On 2013-06-15 12:12 (GMT-0700) Adam Williamson composed:
The point is that there is only so much space for text in the UI. Have you tried running anaconda in Japanese or German at 800x600? When there's too much text on a spoke (those are both languages which use a lot of characters to say the same thing compared to English), the display of the spoke becomes entirely corrupted.
Who's forcing anyone to run a native display mode during installation? The Mandriva/Mageia approach seems rather sensible: announce a limited choice of display resolutions at initialization and in the docs, then use the highest of the limited choices even when the device's native mode is much higher.
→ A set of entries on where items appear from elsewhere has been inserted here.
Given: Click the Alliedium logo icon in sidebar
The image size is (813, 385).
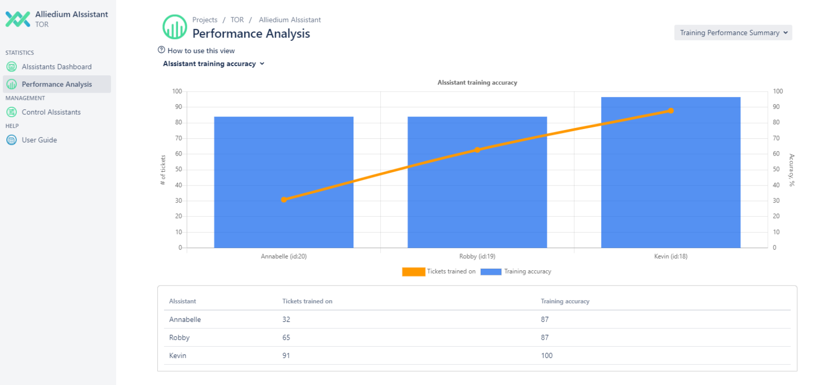Looking at the screenshot, I should [x=18, y=19].
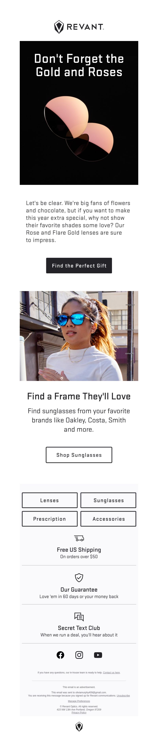Select the Sunglasses navigation button
Screen dimensions: 158x741
[x=108, y=500]
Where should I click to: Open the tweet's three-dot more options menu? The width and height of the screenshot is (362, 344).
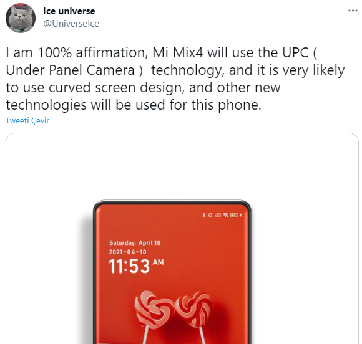(x=353, y=11)
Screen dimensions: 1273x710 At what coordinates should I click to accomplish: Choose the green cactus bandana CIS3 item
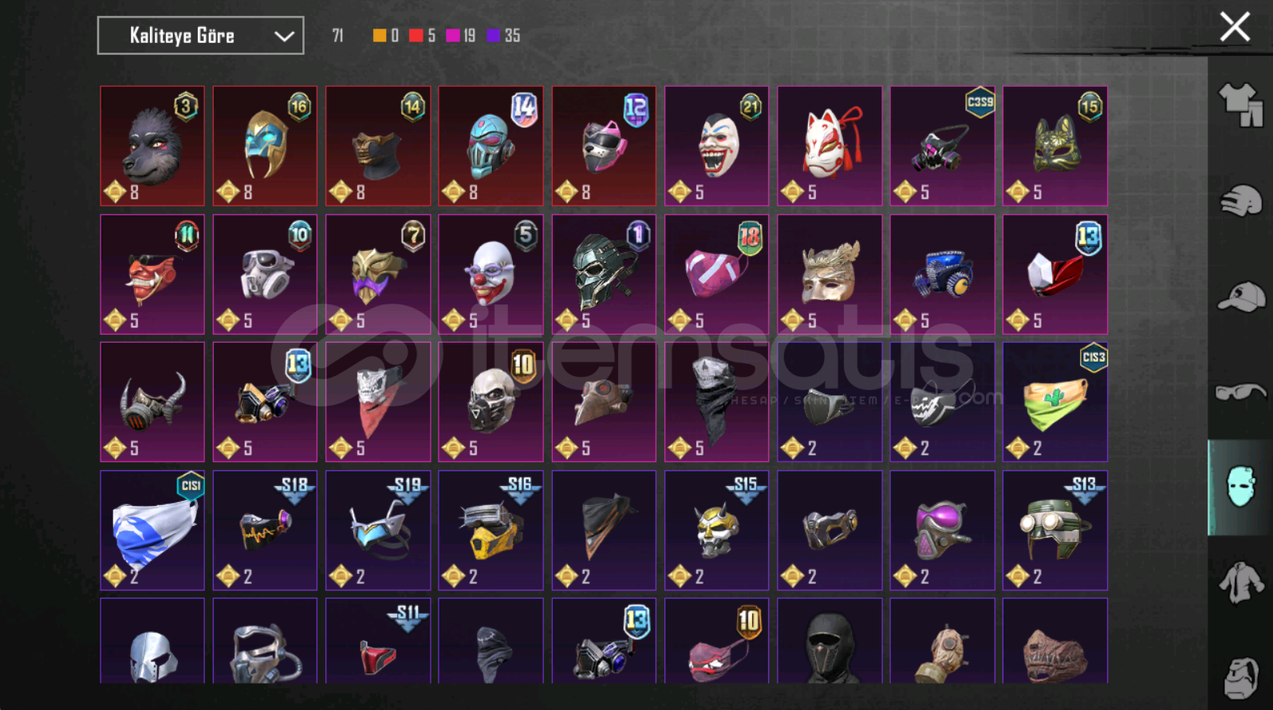[x=1055, y=402]
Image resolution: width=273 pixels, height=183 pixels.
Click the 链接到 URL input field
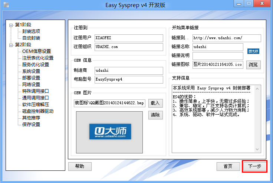pos(226,38)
It/they default to 800x600, offering text and 1024x768 as alternatives, and plant windows sized to 1024x768 in the middle of a larger background for any who figure out how to (unnecessarily) get X into any mode higher than 1024x768 during the OS installation process.
Well, no, that's absolutely useless and just reviving a decade old bikeshed. That is not what I was planning to do at all. Fixed 96dpi is a ship that's sailed.
It can't be denied that forcing is doing what it's doing. Whether to do anything about it directly is a different matter. If there's an easier way to keep text from shrinking as display size increases, fine; but don't continue to penalize people who follow a logical course of action when they need or want bigger. Text that shrinks as available space for it increases is idiotic.